| WORK REQUEST |
An exact transcription is needed, starting at the line containing "Instruction: Click the" and running through the last line of the records, with every picture left out.

Stored records
------------------------------

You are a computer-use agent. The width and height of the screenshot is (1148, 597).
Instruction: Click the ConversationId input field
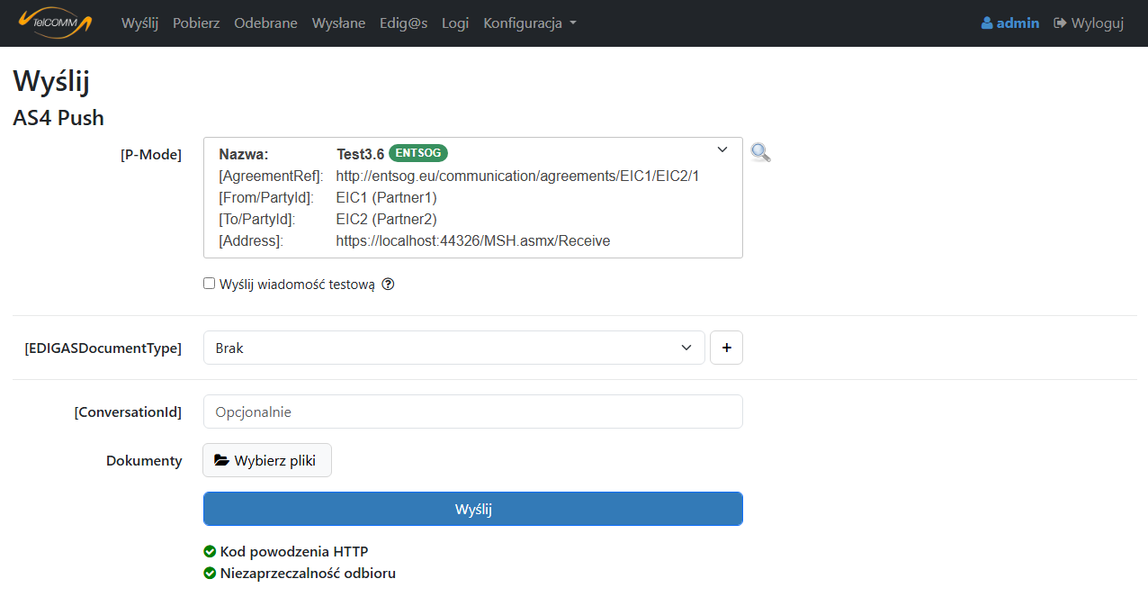click(472, 412)
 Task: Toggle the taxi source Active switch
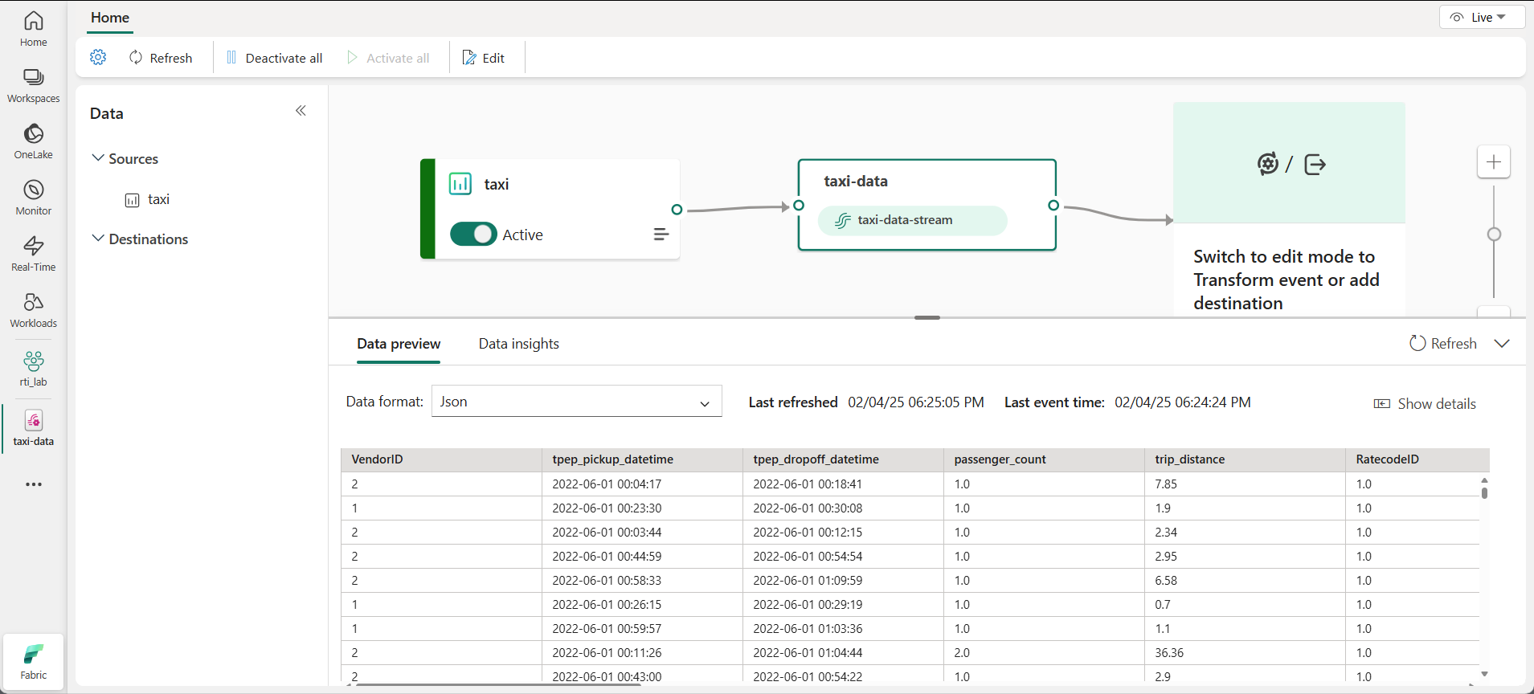click(473, 234)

------------------------------

| SOLVED PROBLEM |
Instruction: Click the ConversationId input field
click(472, 412)
 Task: Toggle the taxi source Active switch
click(473, 234)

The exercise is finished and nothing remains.